When a disk group is quarantined, its disks become write-locked, its volumes become inaccessible, and it is not available to hosts until it is dequarantined. If there are interdependencies between the quarantined disk group's volumes and volumes in other disk groups, quarantine may temporarily impact operation of those other volumes. Depending on the operation, the length of the outage, and the settings associated with the operation, the operation may automatically resume when the disk group is dequarantined or may require manual intervention. A disk group can remain quarantined indefinitely without risk of data loss.

A disk group is dequarantined when it is brought back online, which can occur in three ways:
  • If the inaccessible disks come online, making the disk group FTOL, the disk group is automatically dequarantined.
  • If after 60 seconds from being quarantined the disk group is QTCR or QTDN, the disk group is automatically dequarantined. The inaccessible disks are marked as failed and the disk group status changes to critical (CRIT) or fault tolerant with a down disk (FTDN). If the inaccessible disks later come online, they are marked as leftover (LEFTOVR).
  • The dequarantine command is used to manually remove a disk group from quarantine. If the inaccessible disks later come online, they are marked as leftover (LEFTOVR). If event 485 was logged, use the dequarantine command only as specified by the recommended-action text to help prevent data corruption or loss.

A quarantined disk group can be fully recovered if the inaccessible disks are restored. Make sure that all disks are properly seated, that no disks have been inadvertently removed, and that no cables have been unplugged. Sometimes not all disks in the disk group power up. Check that all enclosures have restarted after a power failure.

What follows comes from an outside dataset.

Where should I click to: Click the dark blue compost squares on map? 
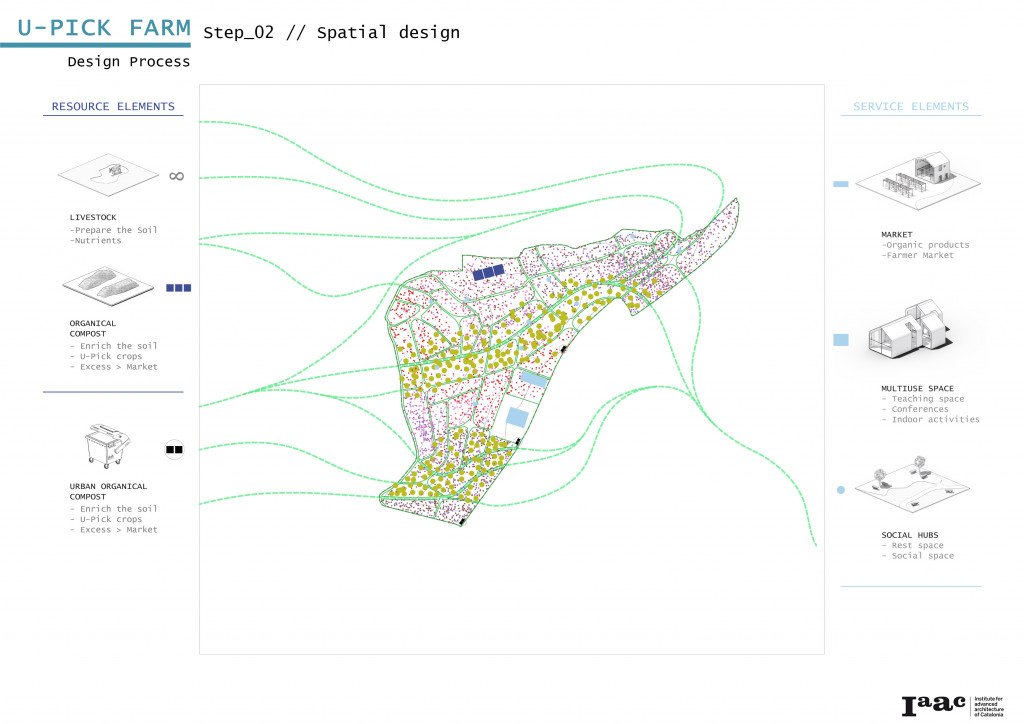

If these problems are found and then fixed, the disk group recovers and no data is lost.

If the inaccessible disks cannot be restored (for example, they failed), and the disk group's status is FTDN or CRIT, and compatible spares are available, reconstruction will automatically begin.

If a replacement disk (reconstruct target) is inaccessible at power up, the disk group becomes quarantined. When the disk is found, the disk group is dequarantined and reconstruction starts. If reconstruction was in process, it continues where it left off.

NOTE:The only tasks allowed for a quarantined disk group are Dequarantine Disk Group and Remove Disk Groups. If you delete a quarantined disk group and its inaccessible disks later come online, the disk group will reappear as quarantined or offline and you must delete it again to clear those disks.